** Questions **
A. Answer these questions about the passage on training fluctuations, one answer per line:
(i) What does IRMB combine depthwise separable convolution with?
(ii) What kind of structure does RepGFPN adopt during training?
(iii) Which method does InnerMPDIoU apply stricter geometric constraints than?
B. Carry on writing the passage on training fluctuations, picking up after its final sentence.

First, SCINet employs a multi-stage progressive illumination optimization and self-correction mechanism that effectively enhances low-light image quality. However, this gradual enhancement alters the input feature distribution, potentially causing noticeable output fluctuations in the early training stage. Moreover, image enhancement itself may lead to detail loss and color deviation, forcing the network to converge under more intricate input conditions.

Second, IRMB combines depthwise separable convolution with multi-head self-attention. While this improves both local detail extraction and global dependency modeling, it also makes feature representation and gradient propagation paths more complex, thereby increasing the training process’s sensitivity to data variations.

Third, RepGFPN adopts a multi-branch feature interaction structure during training, which strengthens the fusion of high-level semantics and low-level details. However, multi-branch learning typically introduces more distinct periodic fluctuations in the loss curve.

Finally, InnerMPDIoU applies stricter geometric constraints to the four corner points of the bounding box compared to CIoU, achieving more precise regression. When the target aspect ratio differs significantly or the boundary is ambiguous, the gradient changes become more sensitive, resulting in more obvious oscillations during training.

** Available data **

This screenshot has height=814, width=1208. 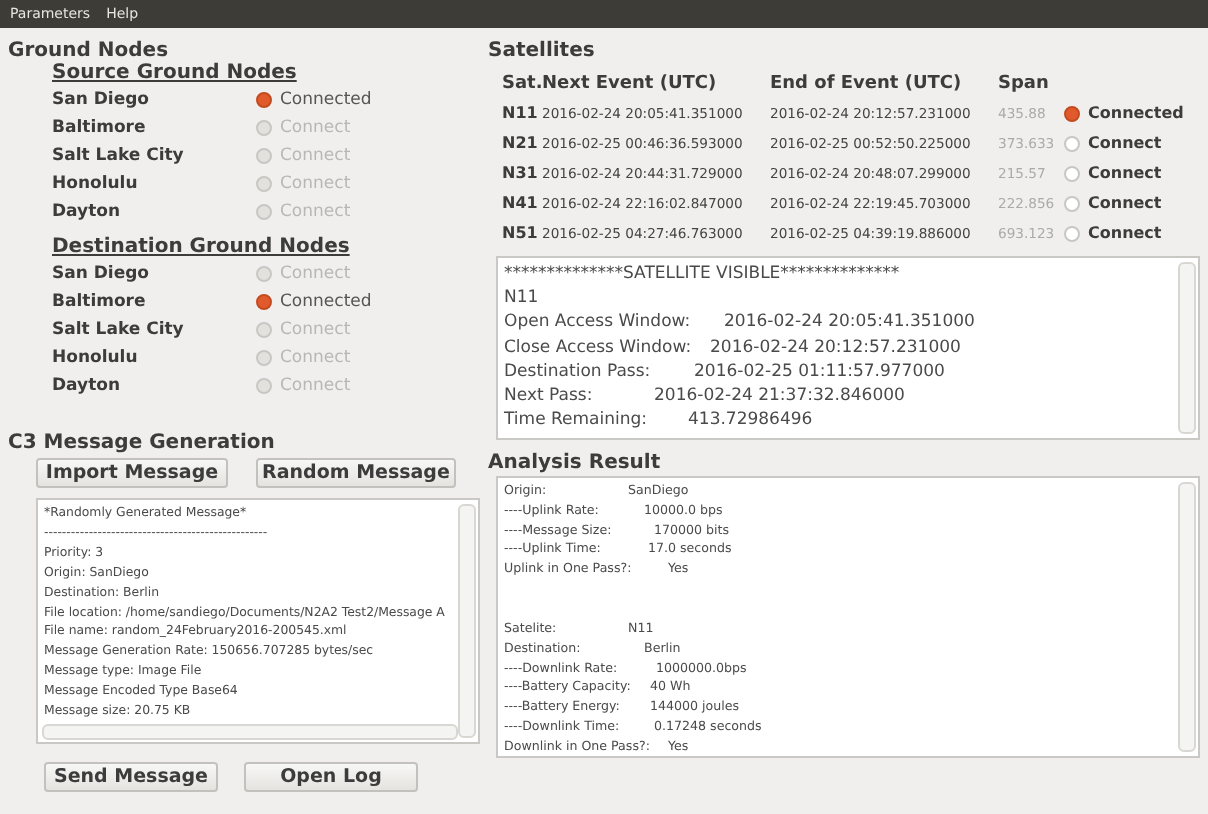 What do you see at coordinates (577, 420) in the screenshot?
I see `info-label: Time Remaining:` at bounding box center [577, 420].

** Answers given **
A.
(i) Multi-head self-attention.
(ii) A multi-branch feature interaction structure.
(iii) CIoU.

B.
Given that our dataset suffers from issues such as low illumination, strong background noise, and multi-scale targets, such fluctuations are understandable. Importantly, the model still converges stably and achieves better overall performance, indicating that the observed fluctuations primarily stem from stronger feature reconstruction and stricter optimization constraints, rather than from unstable training.

4.5. Comparative Experiment

To verify whether the SIRI-YOLO model improves the detection performance of foreign objects on belt conveyors, a comparative experiment was conducted using the same experimental environment, parameters, and dataset with the widely used object detection algorithms YOLOv3-tiny, YOLOv5n, YOLOv6n, YOLOv8n, YOLOv9s, YOLOv10n, YOLOv11n, RT-DETR-r18, Faster-RCNN, SSD and SDGW-YOL0v11. The experimental results are shown in Table 3.

As shown in Table 3, the SIRI-YOLO model proposed in this paper achieves the highest values across all four evaluation metrics: mAP@50, mAP@50:95, precision, and recall reach 92.8%, 59.4%, 89.5%, and 87.2%, respectively. In terms of the number of parameters, SIRI-YOLO has 2.92 M, which is slightly higher than those of YOLOv5n, YOLOv10n, and YOLOv11n, but its detection accuracy is significantly better than that of these lightweight models. Compared with YOLOv5n, SIRI-YOLO shows improvements of 3.3%, 2.3%, and 3.0% in mAP@50, mAP@50:95, and recall, respectively, with an increase of only 0.41 M in parameters. Compared with YOLOv11n, the corresponding improvements are 3.3%, 1.1%, and 1.6%, with a parameter increase of 0.34 M. These results demonstrate a favorable balance between detection accuracy and model lightweighting.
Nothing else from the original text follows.